Watching the series, I wasn't sure if Sheryl Lee was a good actor or just had a "star" quality that held the camera. This movie answers that question: Sheryl Lee gives an outstanding, searing performance. She doesn't hold anything back and the initial shock of seeing Laura Palmer expose her raw emotions wears off as we become astonished that we could be seeing anyone this emotionally naked. The Laura Palmer hinted at in the show was almost a parody of the prom queen with a dark side: as her voice on the tape recorder cooed about how she was suffering, it all seemed like a joke, but one we were all more than eager to buy into. Sheryl Lee strips the cutesy, winking quality away from Laura Palmer and shreds it to pieces. Her pain is real, her anguish is piercing, and at times it's difficult to watch.

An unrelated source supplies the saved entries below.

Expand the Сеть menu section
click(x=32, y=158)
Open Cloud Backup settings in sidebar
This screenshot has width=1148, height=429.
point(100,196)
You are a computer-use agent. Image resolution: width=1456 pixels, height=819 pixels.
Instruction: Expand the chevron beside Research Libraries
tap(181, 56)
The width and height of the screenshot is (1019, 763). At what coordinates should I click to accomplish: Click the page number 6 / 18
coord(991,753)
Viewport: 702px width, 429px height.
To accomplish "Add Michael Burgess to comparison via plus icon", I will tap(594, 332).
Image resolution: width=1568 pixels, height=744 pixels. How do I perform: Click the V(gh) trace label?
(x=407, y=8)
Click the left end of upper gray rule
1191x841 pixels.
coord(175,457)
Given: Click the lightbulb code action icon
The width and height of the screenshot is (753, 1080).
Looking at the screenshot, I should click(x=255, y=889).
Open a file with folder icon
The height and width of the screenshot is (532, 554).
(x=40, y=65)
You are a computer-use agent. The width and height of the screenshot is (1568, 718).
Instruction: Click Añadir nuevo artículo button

There's a scene in which Laura Palmer dresses up and goes out to the roadhouse, a bar which is a familiar sight from the show. But we've never seen it quite like this. Laura steels herself and nods at Jacques, the local pimp, who sends two men over to sit with her. She hurls acidic come-ons their way and her bruised, angry sexuality bristles and electrifies the room. I'm tempted to call what unfolds in the next fifteen minutes (to put a time frame on it seems inappropriate; the sequence envelops us like a trance) the most astonishing work David Lynch has ever done. This is really dark stuff, and it goes further than Mulholland Drive, further than Blue Velvet, into a realm that no other movie I've seen quite approaches.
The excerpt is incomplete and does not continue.